C++ Operator overloading error check without exceptions

Question

I have a class similar to vector that is primarily a dynamically sized array. I am writing it for a resource-limited platform so I am required to not use exceptions.

It has become clear that to use operator overloading to simplify the interface for this class dynamic allocation would have to be performed in some of the operator overload functions. The assignment operator (=) is one example.

Without exceptions though, it becomes rather challenging to inform the caller of a bad allocation error in a sensible way while still retatining strong error safety. I could have an error property of the class which the caller must check after every call that involves dynamic allocation, but this seems like a not-so-optimal solution.

EDIT:

This is the best idea I have got at the moment (highlighted as a not-so-optimal solution in the paragraph above), any improvements would be greatly appreciated:

dyn_arr & dyn_arr::operator=(dyn_arr const & rhs) {
    if (reallocate(rhs.length)) // this does not destroy data on bad alloc
       error |= bad_alloc; // set flag indicating the allocate has failed
    else {
        size_t i;
        for (i = 0; i < rhs.length; ++i) // coppy the array
            arr[i] = rhs.arr[i]; // assume this wont throw an exceptions and it wont fail
    }
    return *this;
}

then to call:

dyn_arr a = b;
if (a.error)
  // handle it...

I havn't compiled this so there might be typos, but hopefully you get the idea.

Answer 1

There are two separate issues going on here.
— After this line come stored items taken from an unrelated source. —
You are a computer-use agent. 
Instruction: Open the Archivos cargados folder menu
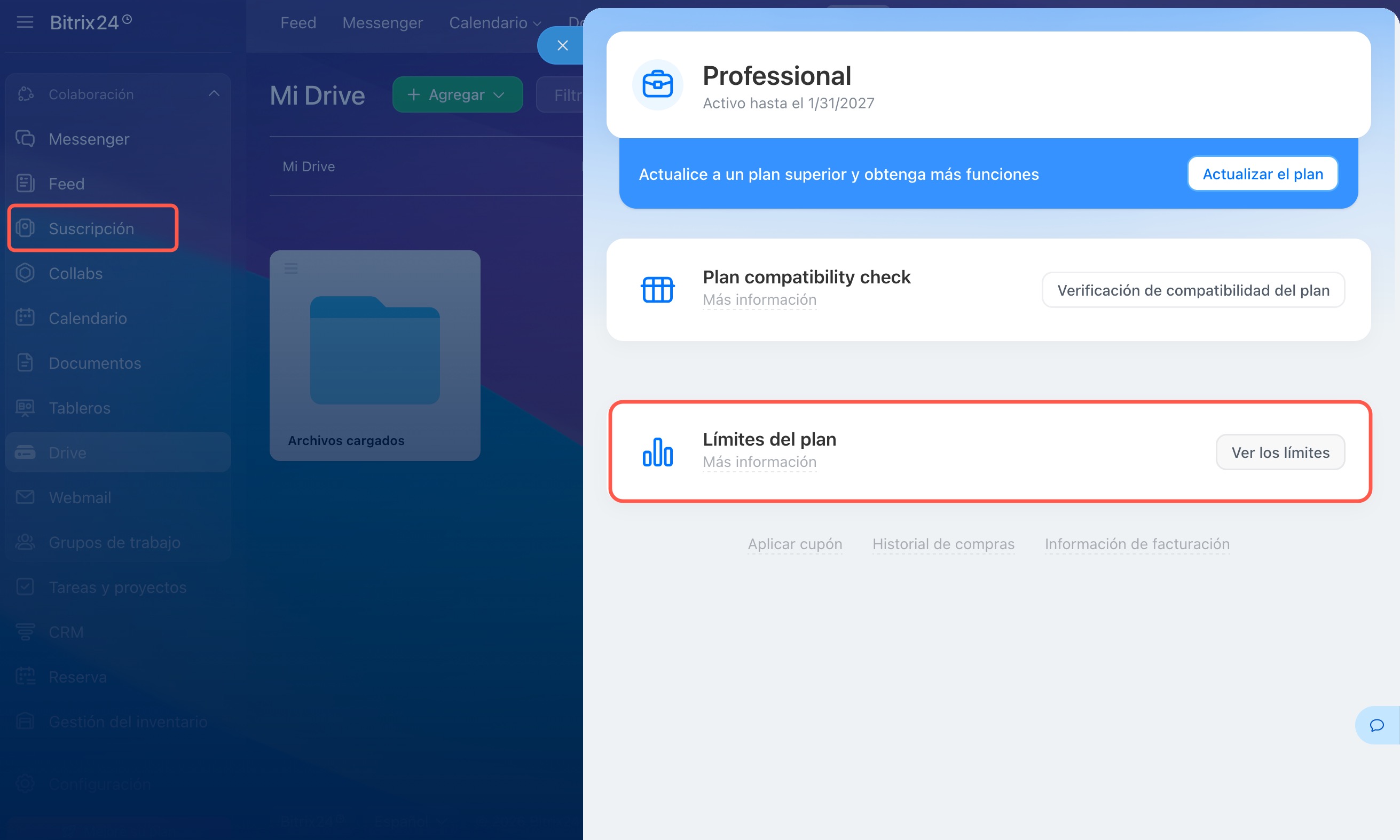tap(291, 268)
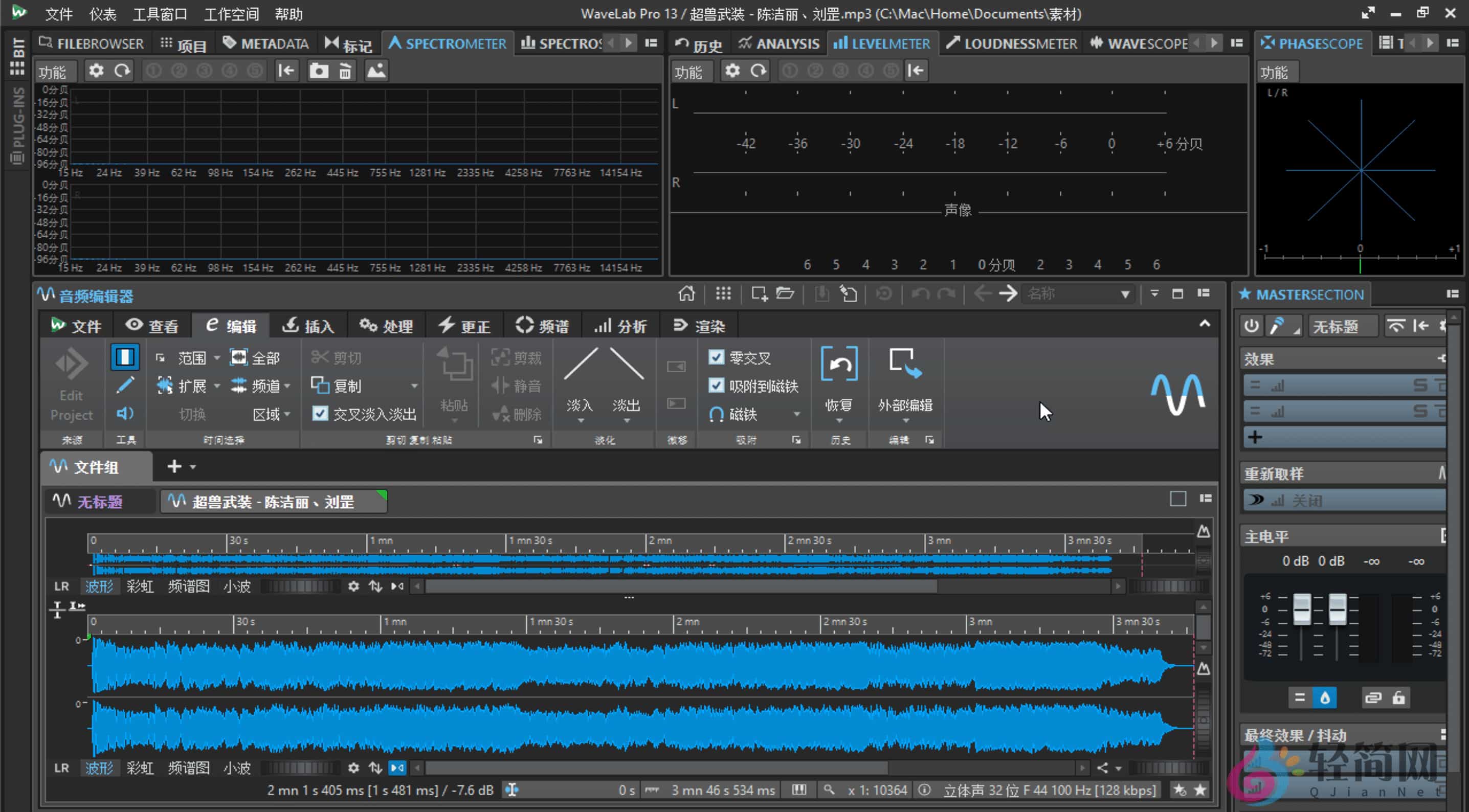Select the pencil editing tool in the 工具 group
Viewport: 1469px width, 812px height.
pyautogui.click(x=125, y=386)
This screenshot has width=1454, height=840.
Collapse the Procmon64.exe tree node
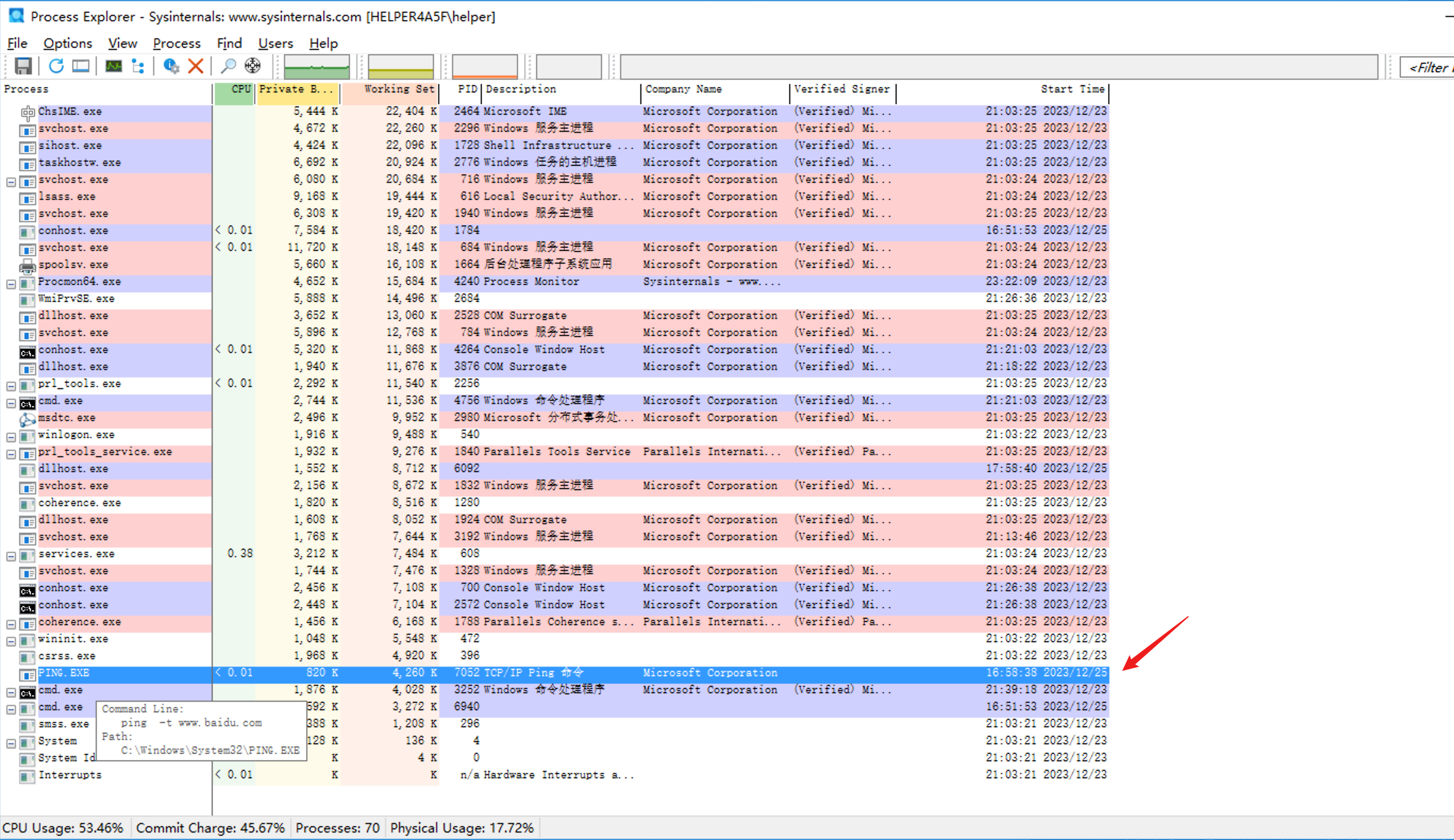pos(11,284)
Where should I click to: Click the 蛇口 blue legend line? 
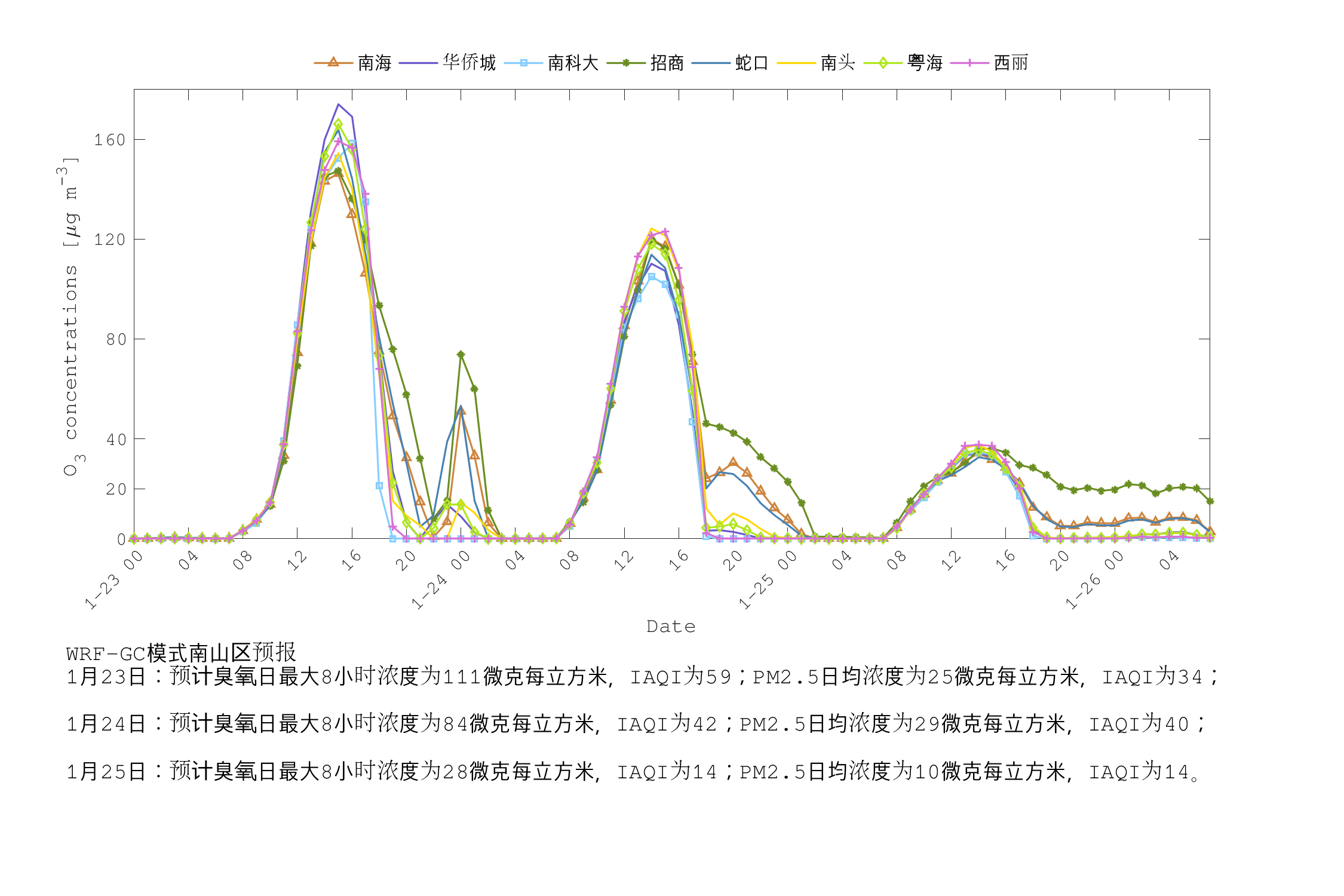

The first is related to operator overloading. As CashCow mentions, overloaded operators in C++ are just syntactical sugar for function calls. In particular, operators are not required to return *this. That is merely a programming convention, created with the intention to facilitate operator chaining.

Now, chaining assignment operators (a = b = c = ...) is quite a corner case in C++ applications. So it's possible that you're better off by explicitly forbidding the users of your dyn_arr class to ever chain assignment operators. That would give you to the freedom to instead return an error code from the operator, just like from a regular function:

error_t operator = (dyn_arr const & rhs) {
    void *mem = realloc(...);
    if (mem == NULL) {
        return ERR_BAD_ALLOC; // memory allocation failed
    }
    ...
    return ERR_SUCCESS; // all ok
}

And then in caller code:

dyn_arr a, b;
if ((a = b) != ERR_SUCCESS) {
    // handle error
}

The second issue is related to the actual example you're giving:

dyn_arr a = b;

This example will NOT call the overloaded assigment operator! Instead, it means "construct dyn_arr object a with b as argument to the constructor". So this line actually calls the copy constructor of dyn_arr. If you're interested to understand why, think in terms of efficiency. If the semantics of that line included calling the assignment operator, the runtime system would have do two things as result of this line: construct a with some default state, and then immediately destroy that state by assigning to a the state of b. Instead, just doing one thing - calling the copy construction - is sufficient. (And leads to the same semantics, assuming any sane implementations of copy constructor and the assignment operator.)

Unfortunately, you're right to recognize that this issue is hard to deal with. There does not seem to be a really elegant way of handling failure in constructor, other than throwing an exception. If you cannot do that, either:

• set a flag in the constructor and require/suggest the user to check for it afterwards, or
• require that a pointer to already allocated memory area is passed as an argument to the constructor.

For more details, see How to handle failure in constructor in C++?

Answer 2

Operator overloading has nothing to do with exceptions, it is simply allowing a "function" to be invoked by means of use of operators.

e.g. if you were writing your own vector you could implement + to concatenate two vectors or add a single item to a vector (as an alias to push_back())

Of course any operation that requires assigning more memory could run out of it (and you would get bad_alloc and have to manage that if you cannot throw it, by setting some kind of error state).